Instacart Co-Founder Launches Abundance, Hedge Fund Run Primarily by AI Agents
Key Takeaways
- ▸Abundance deploys thousands of autonomous AI agents to handle research, trading proposals, analysis, position sizing, and trade execution
- ▸Some stock-selection strategies operate with full automation, representing a significant departure from traditional hedge fund models
- ▸The hedge fund raised $100M in seed funding and aims to eventually manage external capital while expanding into new asset classes
Summary
Apoorva Mehta, co-founder of Instacart, has launched Abundance, a hedge fund based in Palo Alto designed to run much of its investing through autonomous AI agents rather than traditional human portfolio managers. The firm, founded last year, has already raised $100 million in seed financing and currently operates with a team of approximately ten people, including quantitative researchers, engineers, and AI specialists.
Abundance deploys thousands of automated agents that work across the entire investment pipeline—researching opportunities, proposing trade ideas, analyzing positions, determining position sizes, and executing trades. Some of the fund's stock-selection strategies are already fully automated, while others still incorporate human input as they continue development. The fund currently trades primarily its own capital and plans to accept external investment in the future.

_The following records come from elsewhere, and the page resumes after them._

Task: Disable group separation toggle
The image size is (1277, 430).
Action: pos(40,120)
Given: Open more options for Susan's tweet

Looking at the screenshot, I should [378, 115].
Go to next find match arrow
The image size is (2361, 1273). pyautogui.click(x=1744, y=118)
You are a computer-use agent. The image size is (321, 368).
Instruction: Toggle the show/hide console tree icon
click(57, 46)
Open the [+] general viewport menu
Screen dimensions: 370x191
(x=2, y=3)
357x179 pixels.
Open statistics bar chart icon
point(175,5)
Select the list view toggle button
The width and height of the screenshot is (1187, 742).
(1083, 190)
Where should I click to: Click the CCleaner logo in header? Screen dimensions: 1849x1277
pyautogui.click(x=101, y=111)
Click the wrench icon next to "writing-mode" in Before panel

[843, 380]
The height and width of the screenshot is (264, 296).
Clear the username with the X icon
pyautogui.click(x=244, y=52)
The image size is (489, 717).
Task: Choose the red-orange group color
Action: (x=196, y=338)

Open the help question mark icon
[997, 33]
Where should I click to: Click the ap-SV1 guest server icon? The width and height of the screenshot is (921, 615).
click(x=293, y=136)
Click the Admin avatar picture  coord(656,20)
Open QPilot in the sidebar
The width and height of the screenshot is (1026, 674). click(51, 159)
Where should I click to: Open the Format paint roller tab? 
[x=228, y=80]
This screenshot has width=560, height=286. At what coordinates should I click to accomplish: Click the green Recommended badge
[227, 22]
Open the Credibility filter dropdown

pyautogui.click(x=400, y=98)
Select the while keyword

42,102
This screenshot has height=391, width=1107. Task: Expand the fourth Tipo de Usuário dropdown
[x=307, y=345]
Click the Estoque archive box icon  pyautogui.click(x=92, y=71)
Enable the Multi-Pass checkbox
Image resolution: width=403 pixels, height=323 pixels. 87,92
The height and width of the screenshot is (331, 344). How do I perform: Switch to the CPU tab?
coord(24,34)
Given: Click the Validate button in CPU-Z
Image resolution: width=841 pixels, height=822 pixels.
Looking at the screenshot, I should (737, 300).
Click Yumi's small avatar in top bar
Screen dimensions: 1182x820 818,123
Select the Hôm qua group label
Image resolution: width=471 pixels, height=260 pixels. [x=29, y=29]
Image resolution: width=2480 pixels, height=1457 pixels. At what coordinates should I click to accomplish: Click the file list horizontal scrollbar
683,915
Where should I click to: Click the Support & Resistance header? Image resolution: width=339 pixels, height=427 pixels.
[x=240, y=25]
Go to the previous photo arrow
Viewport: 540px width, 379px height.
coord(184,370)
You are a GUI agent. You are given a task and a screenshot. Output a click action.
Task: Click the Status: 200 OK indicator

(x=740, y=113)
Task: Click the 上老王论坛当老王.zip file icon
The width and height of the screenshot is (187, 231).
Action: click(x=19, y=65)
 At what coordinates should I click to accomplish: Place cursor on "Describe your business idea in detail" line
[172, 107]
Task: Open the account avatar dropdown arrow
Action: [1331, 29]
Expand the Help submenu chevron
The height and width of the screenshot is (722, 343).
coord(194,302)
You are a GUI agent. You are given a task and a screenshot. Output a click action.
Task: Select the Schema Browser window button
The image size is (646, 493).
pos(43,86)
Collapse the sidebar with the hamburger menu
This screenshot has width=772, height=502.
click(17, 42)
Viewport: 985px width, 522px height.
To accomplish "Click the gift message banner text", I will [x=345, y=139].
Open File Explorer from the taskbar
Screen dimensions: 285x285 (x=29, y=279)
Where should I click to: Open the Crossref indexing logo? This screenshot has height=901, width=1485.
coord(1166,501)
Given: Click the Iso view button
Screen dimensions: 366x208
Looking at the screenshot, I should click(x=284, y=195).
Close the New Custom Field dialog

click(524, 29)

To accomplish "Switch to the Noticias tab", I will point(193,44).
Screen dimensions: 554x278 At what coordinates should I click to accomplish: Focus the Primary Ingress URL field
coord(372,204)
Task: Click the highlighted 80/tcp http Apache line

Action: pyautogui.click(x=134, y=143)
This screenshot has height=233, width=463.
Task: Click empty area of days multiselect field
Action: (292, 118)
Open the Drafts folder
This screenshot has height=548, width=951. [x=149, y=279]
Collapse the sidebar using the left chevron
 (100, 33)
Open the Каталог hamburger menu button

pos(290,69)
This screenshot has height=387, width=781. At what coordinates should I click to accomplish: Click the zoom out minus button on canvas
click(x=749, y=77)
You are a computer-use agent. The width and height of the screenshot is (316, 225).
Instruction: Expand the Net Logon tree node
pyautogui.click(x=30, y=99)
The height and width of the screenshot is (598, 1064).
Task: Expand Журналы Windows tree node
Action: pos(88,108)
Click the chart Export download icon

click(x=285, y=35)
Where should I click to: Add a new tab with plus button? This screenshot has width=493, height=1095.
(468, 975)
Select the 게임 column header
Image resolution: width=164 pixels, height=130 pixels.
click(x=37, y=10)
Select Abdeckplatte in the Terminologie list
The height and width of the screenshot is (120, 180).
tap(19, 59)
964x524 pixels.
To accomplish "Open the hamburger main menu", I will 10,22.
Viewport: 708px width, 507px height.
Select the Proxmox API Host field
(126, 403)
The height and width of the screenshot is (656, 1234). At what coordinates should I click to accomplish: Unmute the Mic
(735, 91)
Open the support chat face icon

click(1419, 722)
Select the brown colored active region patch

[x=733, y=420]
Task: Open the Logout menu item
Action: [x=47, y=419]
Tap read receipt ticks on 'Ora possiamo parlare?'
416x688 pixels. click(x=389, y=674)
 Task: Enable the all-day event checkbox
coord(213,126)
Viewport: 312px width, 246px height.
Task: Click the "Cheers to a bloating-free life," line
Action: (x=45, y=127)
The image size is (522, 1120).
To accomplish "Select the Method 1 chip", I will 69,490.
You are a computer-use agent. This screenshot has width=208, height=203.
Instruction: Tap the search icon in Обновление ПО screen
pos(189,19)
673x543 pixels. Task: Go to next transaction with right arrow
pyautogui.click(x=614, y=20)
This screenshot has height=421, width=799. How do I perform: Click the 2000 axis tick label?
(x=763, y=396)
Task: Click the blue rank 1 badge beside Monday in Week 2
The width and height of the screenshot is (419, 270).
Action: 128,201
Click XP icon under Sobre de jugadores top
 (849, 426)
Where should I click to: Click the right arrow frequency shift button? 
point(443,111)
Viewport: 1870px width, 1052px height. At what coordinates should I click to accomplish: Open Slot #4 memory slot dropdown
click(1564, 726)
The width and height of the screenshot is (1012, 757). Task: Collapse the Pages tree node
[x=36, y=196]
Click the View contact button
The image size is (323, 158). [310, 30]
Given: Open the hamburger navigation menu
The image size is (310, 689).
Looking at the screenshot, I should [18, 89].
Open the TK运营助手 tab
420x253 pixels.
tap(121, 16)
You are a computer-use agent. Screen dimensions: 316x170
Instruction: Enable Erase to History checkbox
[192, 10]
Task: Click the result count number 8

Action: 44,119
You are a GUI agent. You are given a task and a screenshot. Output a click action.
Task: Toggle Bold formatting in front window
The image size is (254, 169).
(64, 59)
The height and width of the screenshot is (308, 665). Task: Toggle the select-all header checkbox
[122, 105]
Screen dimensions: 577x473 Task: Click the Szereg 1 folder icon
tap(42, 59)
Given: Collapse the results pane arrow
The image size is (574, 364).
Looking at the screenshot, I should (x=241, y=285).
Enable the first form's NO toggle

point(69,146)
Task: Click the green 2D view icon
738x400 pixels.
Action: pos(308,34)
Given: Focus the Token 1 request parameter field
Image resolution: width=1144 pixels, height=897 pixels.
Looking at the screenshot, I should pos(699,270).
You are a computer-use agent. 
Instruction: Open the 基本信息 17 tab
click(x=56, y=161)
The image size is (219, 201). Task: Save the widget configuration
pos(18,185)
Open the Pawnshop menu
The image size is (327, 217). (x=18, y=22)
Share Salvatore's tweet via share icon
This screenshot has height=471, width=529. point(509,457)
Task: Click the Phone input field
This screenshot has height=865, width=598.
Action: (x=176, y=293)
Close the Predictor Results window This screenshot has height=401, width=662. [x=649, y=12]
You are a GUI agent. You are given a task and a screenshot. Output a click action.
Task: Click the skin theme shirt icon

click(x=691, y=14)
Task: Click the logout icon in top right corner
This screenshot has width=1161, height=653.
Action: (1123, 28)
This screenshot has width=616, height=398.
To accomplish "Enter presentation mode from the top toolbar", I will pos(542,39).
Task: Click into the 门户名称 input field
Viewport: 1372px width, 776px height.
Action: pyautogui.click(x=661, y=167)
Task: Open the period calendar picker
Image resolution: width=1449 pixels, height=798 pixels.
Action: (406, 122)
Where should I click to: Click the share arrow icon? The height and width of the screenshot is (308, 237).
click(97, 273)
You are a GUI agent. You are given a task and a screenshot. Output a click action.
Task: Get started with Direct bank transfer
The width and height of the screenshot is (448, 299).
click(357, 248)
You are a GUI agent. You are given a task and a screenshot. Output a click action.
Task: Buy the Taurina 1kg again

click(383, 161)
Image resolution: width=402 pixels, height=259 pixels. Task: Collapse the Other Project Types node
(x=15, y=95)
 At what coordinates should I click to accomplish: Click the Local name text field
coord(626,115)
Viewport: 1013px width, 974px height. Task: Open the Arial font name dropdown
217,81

Mehta argues that AI-driven investing addresses fundamental human limitations: investors can only track so many opportunities at once and make a limited number of high-quality decisions each day. By automating the research and decision-making process, Abundance aims to identify and act on investment opportunities far beyond what individual investors could manage. The hedge fund plans to expand into additional asset classes beyond equities and eventually move toward full autonomous decision-making across its portfolio.
Editorial Opinion
Abundance represents an intriguing next frontier in AI deployment—moving beyond advisory roles into autonomous financial decision-making at scale. While the ability to process vastly more market data and opportunities than humans is undeniably compelling, the shift toward fully automated investment strategies raises important questions about systemic risk, accountability, and whether AI systems can reliably replicate the contextual judgment that experienced investors develop over decades. The success or failure of Abundance's autonomous strategies will serve as a crucial test case for the viability of AI-driven portfolio management.